I'm apologising for the long winded post but I really need some fellow sufferers advice if possible please

Ok so I was diagnosed 2 year ago with Hughes and Sjorgrens (excuse the spelling) after blood clots were discovered in my leg, shortly started on warfarin

About 6 months later some more extensive blood tests diagnosed me positive for connective tissue disease, which from my understanding is lupus and rheumatoid arthritis

Anyway after fighting tooth and nail I got to see a specialist named on the Hughes website and they done lots more tests yesterday I seen one of her registrars who informed me that the connective tissue disease and morphed itself into hughes and sjorgrens (again excuse the spelling) which I already had before my diagnosis of connective tissue disease, then asked me how my raynauds is?!! I didn't even know I had raynauds!! And theres never been anything on any hospital letters about this!!

My question really is can connective tissue disease evolve and you not have it anymore or does it just keep vanishing from blood tests and reappear from time to time?
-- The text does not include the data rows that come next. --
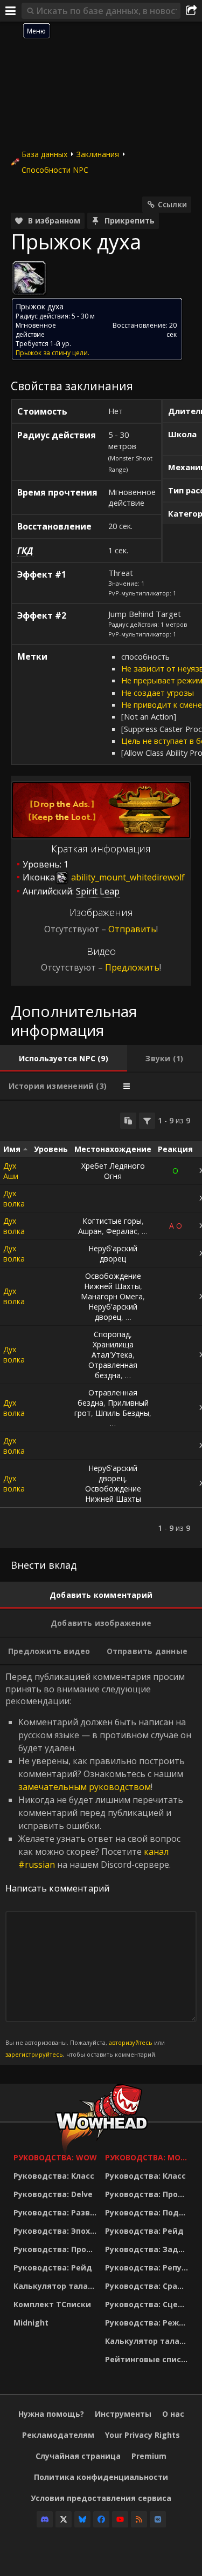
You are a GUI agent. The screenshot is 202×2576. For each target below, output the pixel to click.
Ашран (90, 1231)
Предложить (132, 967)
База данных (44, 154)
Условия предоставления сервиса (101, 2498)
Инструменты (123, 2414)
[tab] (63, 1058)
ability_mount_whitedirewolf (127, 877)
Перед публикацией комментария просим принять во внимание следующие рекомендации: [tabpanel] (98, 1864)
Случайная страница (78, 2456)
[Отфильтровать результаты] (147, 1121)
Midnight (30, 2322)
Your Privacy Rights (142, 2435)
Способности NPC (55, 170)
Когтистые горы (112, 1221)
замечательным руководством (84, 1787)
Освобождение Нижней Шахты (112, 1281)
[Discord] (45, 2519)
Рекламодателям (58, 2435)
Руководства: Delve (53, 2194)
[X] (63, 2519)
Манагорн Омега (112, 1296)
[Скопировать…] (128, 1121)
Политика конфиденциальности (101, 2477)
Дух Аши (10, 1171)
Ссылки (172, 204)
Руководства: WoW (55, 2157)
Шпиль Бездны (122, 1413)
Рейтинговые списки (148, 2359)
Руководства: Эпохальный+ (56, 2231)
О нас (173, 2414)
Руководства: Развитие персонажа (56, 2212)
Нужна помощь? (51, 2414)
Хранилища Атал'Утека (113, 1349)
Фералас (121, 1231)
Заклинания (97, 154)
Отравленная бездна (112, 1370)
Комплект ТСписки (52, 2304)
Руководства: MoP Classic (148, 2157)
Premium (148, 2456)
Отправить (132, 929)
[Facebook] (101, 2519)
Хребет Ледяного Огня (113, 1171)
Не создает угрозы (157, 692)
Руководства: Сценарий (148, 2304)
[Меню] (11, 11)
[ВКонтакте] (158, 2519)
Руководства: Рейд (52, 2267)
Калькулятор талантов (56, 2286)
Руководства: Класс (53, 2176)
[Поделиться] (191, 11)
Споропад (112, 1334)
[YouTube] (120, 2519)
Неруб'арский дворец (112, 1253)
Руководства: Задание (148, 2249)
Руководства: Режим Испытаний (148, 2322)
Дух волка (14, 1198)
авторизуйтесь (130, 2042)
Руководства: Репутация (148, 2267)
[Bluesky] (82, 2519)
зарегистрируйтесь (34, 2054)
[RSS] (139, 2519)
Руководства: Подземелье (148, 2212)
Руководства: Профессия (56, 2249)
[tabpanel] (101, 1324)
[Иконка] (29, 278)
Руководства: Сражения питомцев (148, 2286)
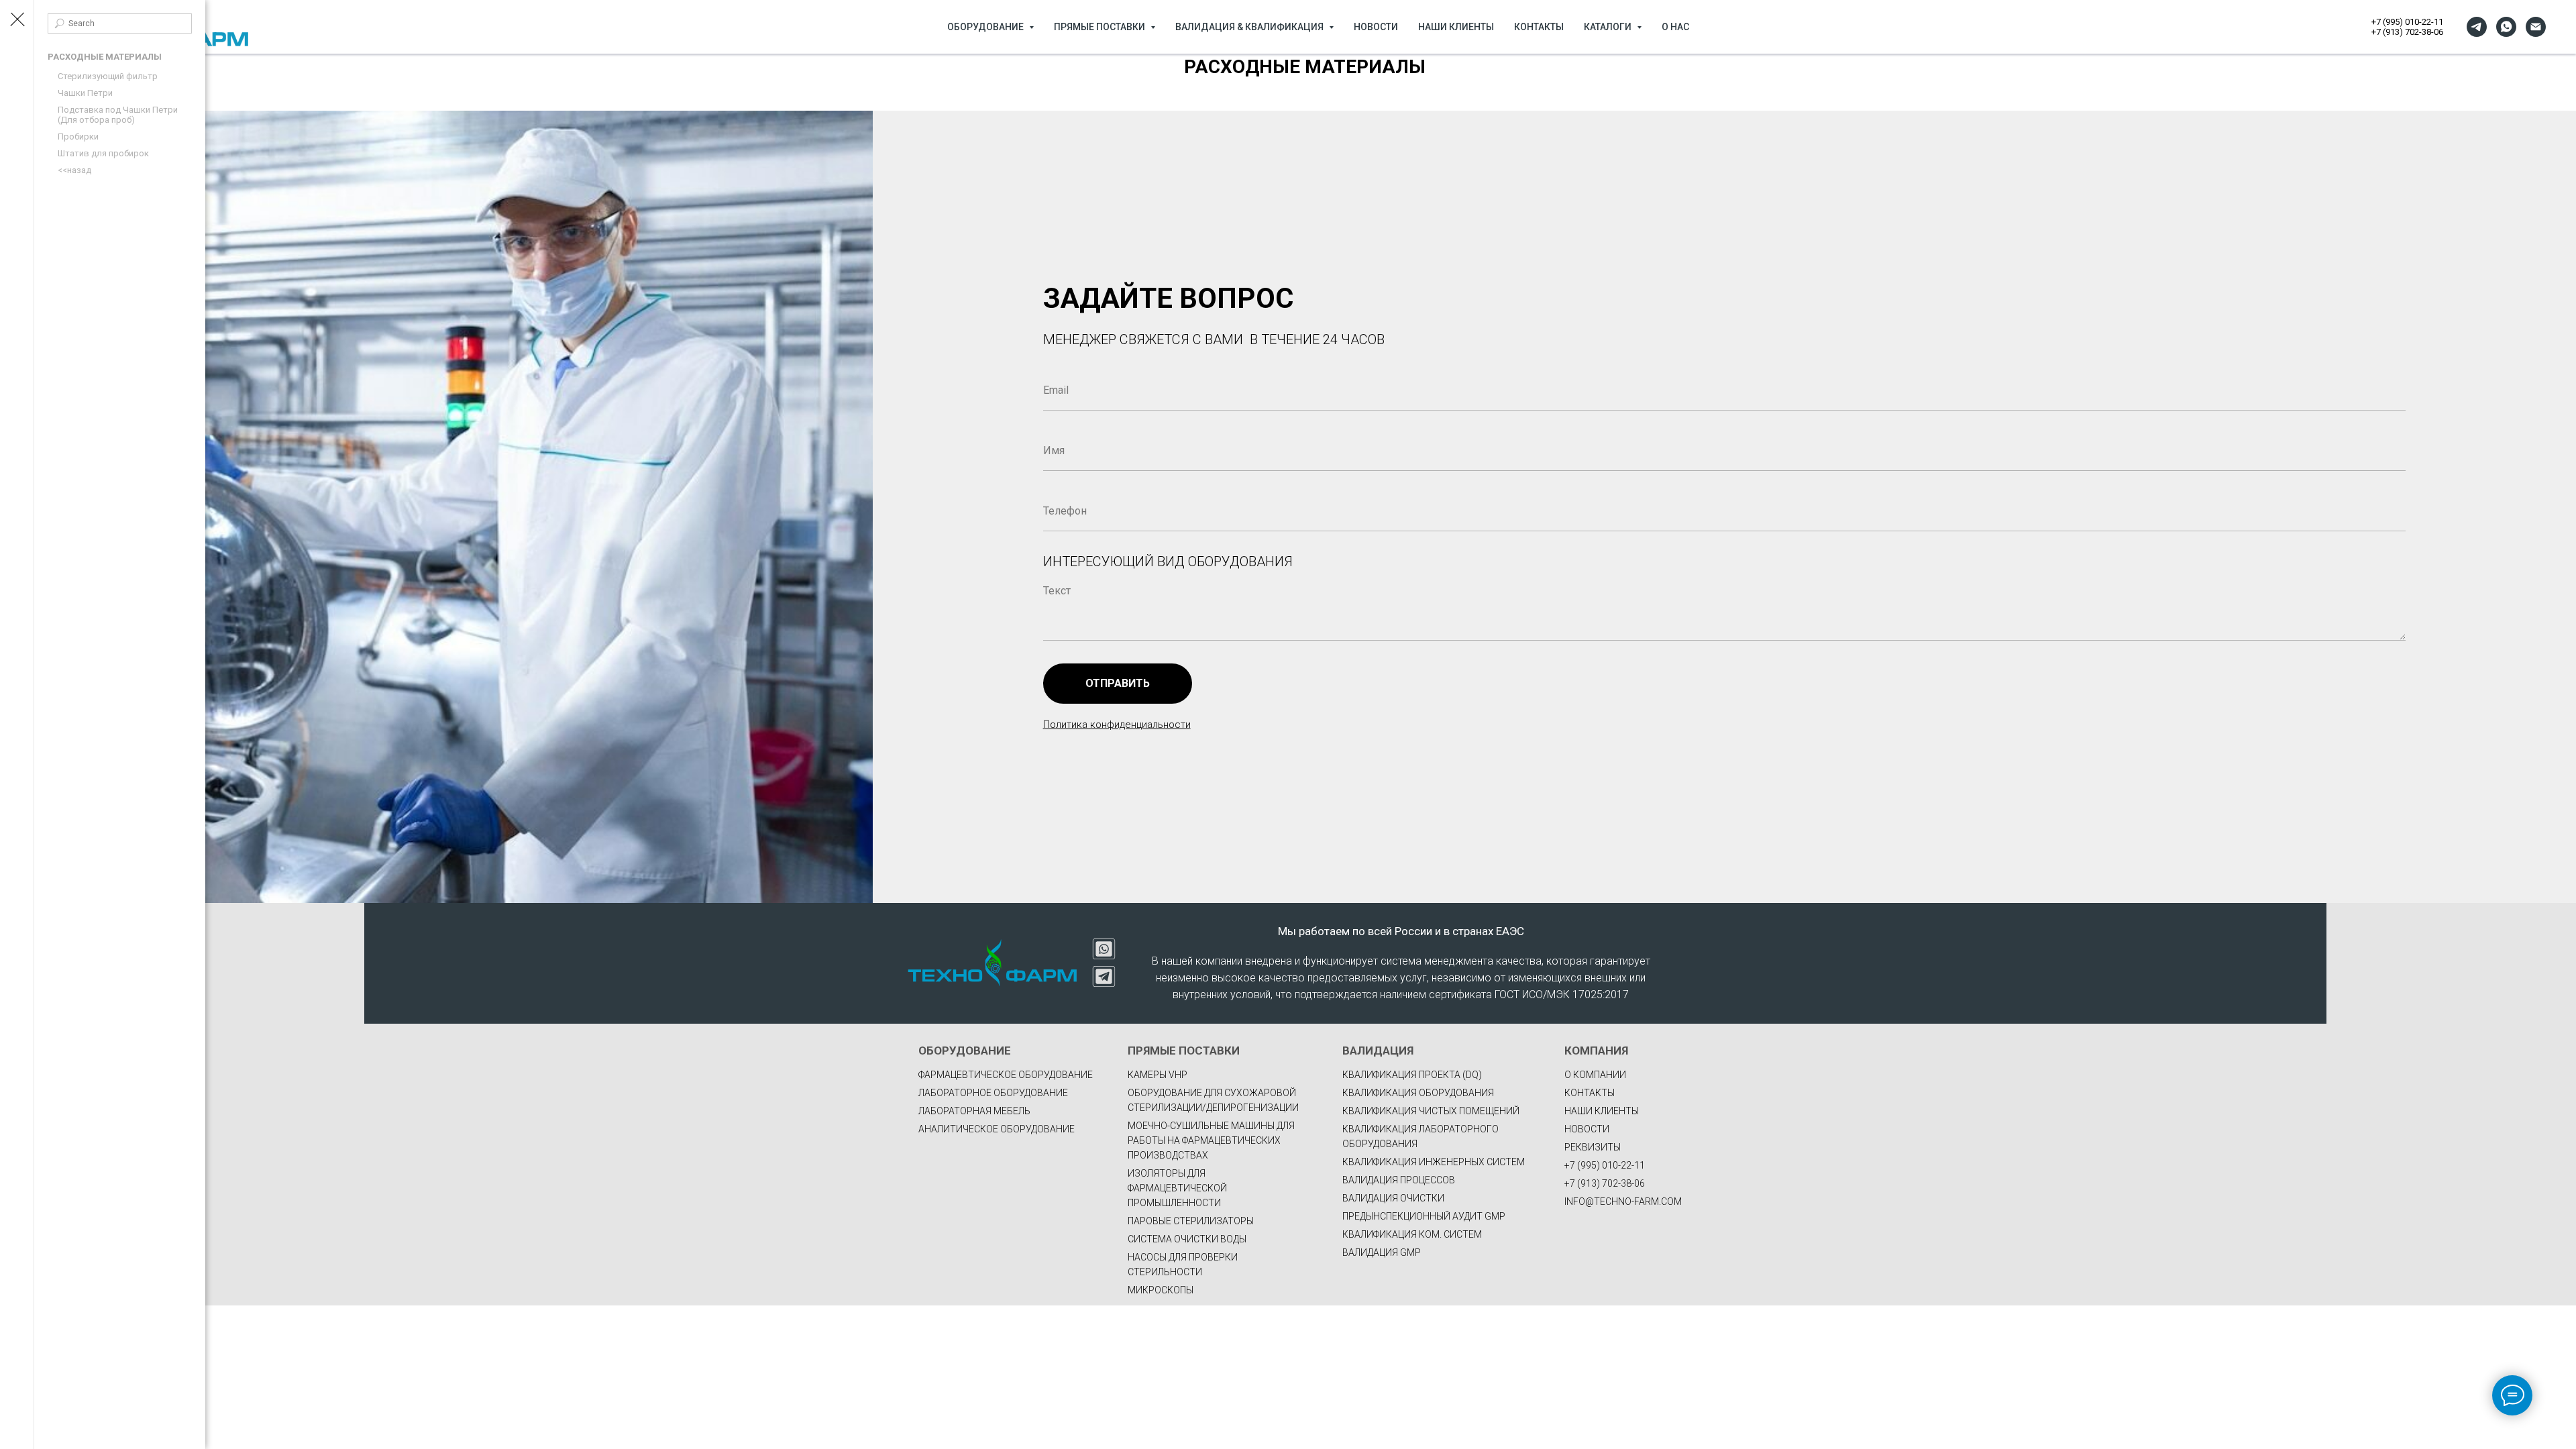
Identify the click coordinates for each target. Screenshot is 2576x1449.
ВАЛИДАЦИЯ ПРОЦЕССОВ (1398, 1180)
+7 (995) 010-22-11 (2407, 22)
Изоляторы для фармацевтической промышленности (1177, 1188)
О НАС (1675, 26)
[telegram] (2477, 27)
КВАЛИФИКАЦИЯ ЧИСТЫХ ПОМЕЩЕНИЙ (1430, 1111)
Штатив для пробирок (103, 153)
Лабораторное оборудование (993, 1092)
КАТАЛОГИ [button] (1608, 26)
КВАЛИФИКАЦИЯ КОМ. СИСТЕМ (1412, 1234)
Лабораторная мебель (974, 1111)
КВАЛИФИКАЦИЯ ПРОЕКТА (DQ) (1412, 1074)
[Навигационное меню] (16, 20)
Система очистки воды (1187, 1239)
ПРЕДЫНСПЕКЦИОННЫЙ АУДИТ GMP (1423, 1216)
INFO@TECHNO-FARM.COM (1623, 1201)
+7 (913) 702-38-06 (2407, 32)
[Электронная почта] (2536, 27)
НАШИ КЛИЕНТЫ (1456, 26)
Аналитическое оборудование (996, 1129)
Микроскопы (1160, 1290)
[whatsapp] (2506, 27)
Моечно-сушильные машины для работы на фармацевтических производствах (1211, 1140)
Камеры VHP (1157, 1074)
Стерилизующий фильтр (108, 76)
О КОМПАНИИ (1595, 1074)
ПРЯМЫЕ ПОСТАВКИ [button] (1100, 26)
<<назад (74, 170)
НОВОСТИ (1376, 26)
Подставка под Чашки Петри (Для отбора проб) (118, 115)
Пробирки (78, 136)
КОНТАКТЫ (1539, 26)
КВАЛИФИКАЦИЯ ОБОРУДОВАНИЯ (1418, 1092)
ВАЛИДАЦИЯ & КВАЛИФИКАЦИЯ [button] (1250, 26)
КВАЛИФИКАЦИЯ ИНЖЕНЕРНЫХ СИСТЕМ (1433, 1162)
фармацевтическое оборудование (1005, 1074)
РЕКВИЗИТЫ (1592, 1147)
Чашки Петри (85, 93)
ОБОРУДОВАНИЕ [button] (986, 26)
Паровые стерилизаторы (1191, 1221)
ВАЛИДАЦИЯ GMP (1381, 1252)
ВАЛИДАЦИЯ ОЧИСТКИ (1393, 1198)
I feel very confused right now I am going to ring the specialist up tomorrow just thought if I could do that armed with a little bit more information then I would sound less neurotic

Thank you lotsly

Bev x

11 Replies

Raynauds is a symptom of lupus and connective tissue diseases. It means that your fingers turn white or purple in cold. So it would make your diagnosis of connective tissue disease more solid. I have the diagnosis of undifferentiated connective tissue disease, which seems to mean I don't have the one thing in my blood they are looking for called ANAs and I don't have quite enough symptoms to make a solid lupus diagnosis.

Don't get upset. This is just the way these autoimmune diseases go. Sometimes your antibodies may disappear. It never seemed to mean much as to how I felt. Sometimes I had ANAs and I felt pretty good and sometimes I didn't have ANAs and felt awful. And yes, your disease can evolve. You can have some symptoms for a while and then later you may have other symptoms. It is definitely weird and it can be very frustrating.

I hope this helps you a bit. Hopefully, when you call tomorrow you will get more clarity.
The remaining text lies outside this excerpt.